Back in the eighties, Danish pop duo, Laid Back, were positively at the forefront of laid back pop with tracks like 'Sunshine Reggae' and 'Maybe I'm Crazy' going number one the world over. 'Sunshine Reggae' actually reached number one in a whopping 22 countries, shifting more than 20 million copies in the process. Despite this impressive run in the early half of that decade, the pair have practically disappeared from the musical map, drifting further into obscurity as the years progressed. To those who remember the pair, it may come as a shock to learn that they never disbanded and are still going strong today.
Cosyland is a mini-album; their 11th release over a 33-year career. In these 33 years, it doesn't seem as though the pair's musical tastes have changed a whole deal with the EP maintaining the same softly spoken, synth-infused, dreamy pop they first produced all those years ago. The EP encourages you to do exactly what it says on all those band t-shirts: 'get laid back.' However, it's fairly difficult to do that with all the surprises thrown at you throughout the album. It is fraught with jagged SFX and when John Guldberg enters a song, his vocals are more brooding than lulling. Let this serve as a warning for anyone wanting to buy an album full of ambience and a tinge of nostalgia - Cosyland shies from being ambient and, after three decades, they still sound positively nouveau.

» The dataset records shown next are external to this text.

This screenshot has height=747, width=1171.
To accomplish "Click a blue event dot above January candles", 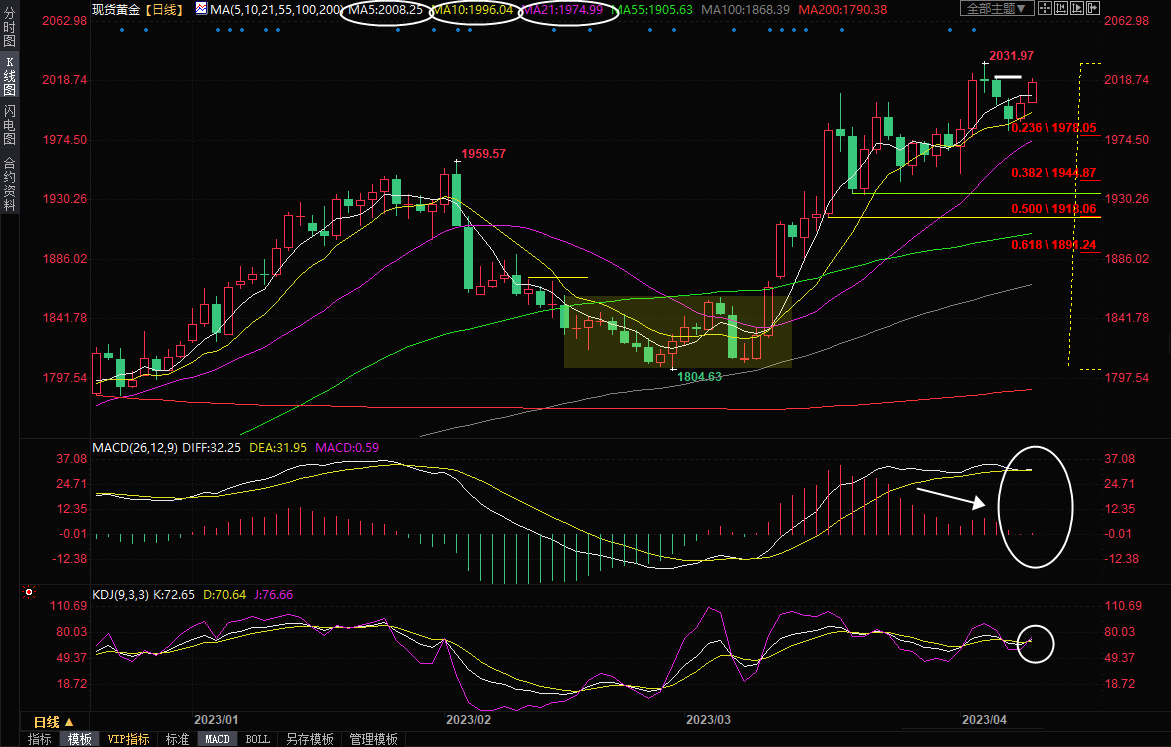I will (x=121, y=29).
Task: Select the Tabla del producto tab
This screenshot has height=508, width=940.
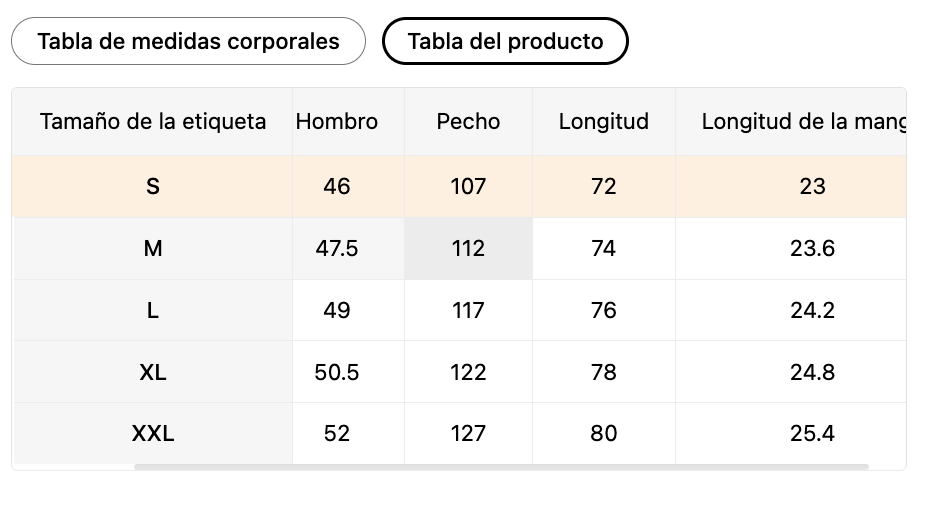Action: tap(505, 41)
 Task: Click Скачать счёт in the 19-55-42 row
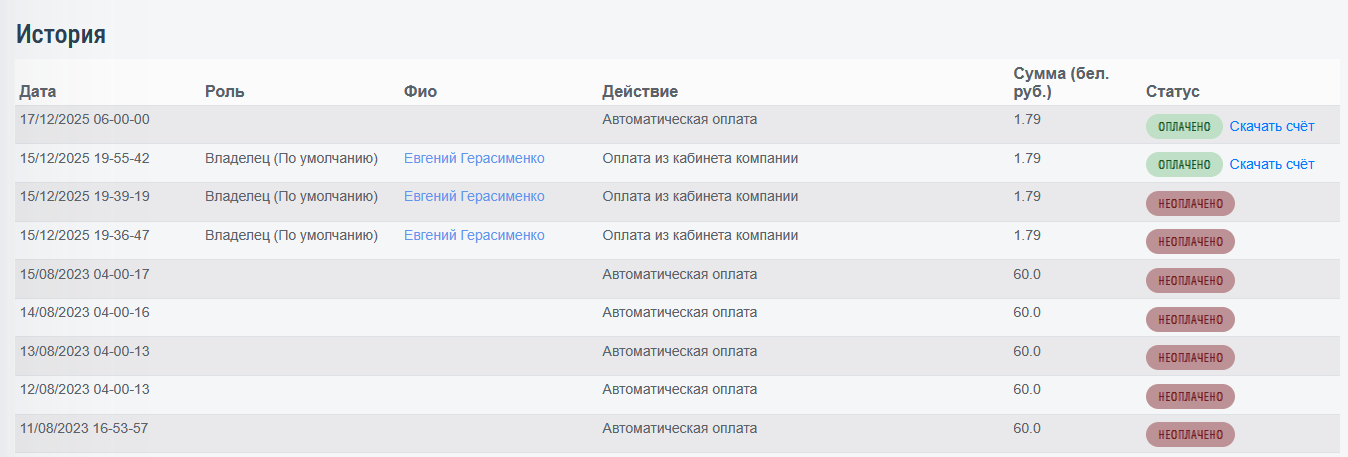coord(1271,164)
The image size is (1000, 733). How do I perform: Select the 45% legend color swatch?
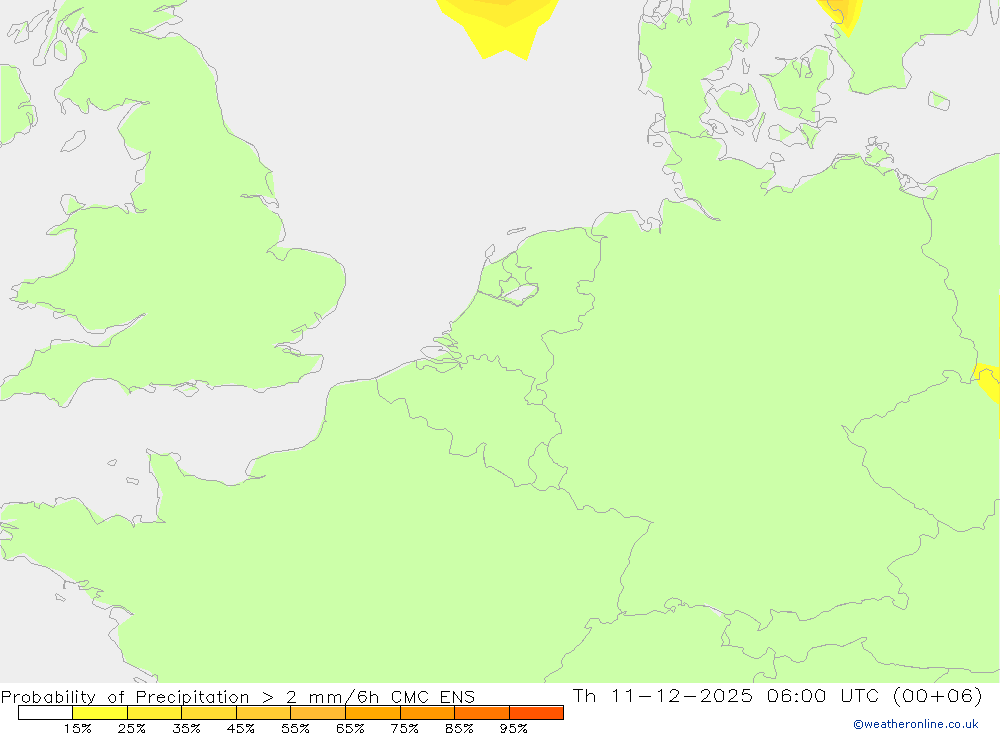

Dream-pop heavyweights such as Beach House or even those of a more electronic persuasion like Chairlift would struggle to survive had it not been for Laid Back. The deep-breath vocals and the atmospheric, Bowie in Berlin-esque soundscapes are still as apparent here as it was in earlier releases. Wherever their old LPs lay in people's forgotten record collection, let Cosyland stand as a testament to a band who have undeservedly been cast into a musical abyss, yet keep on chugging along nonetheless.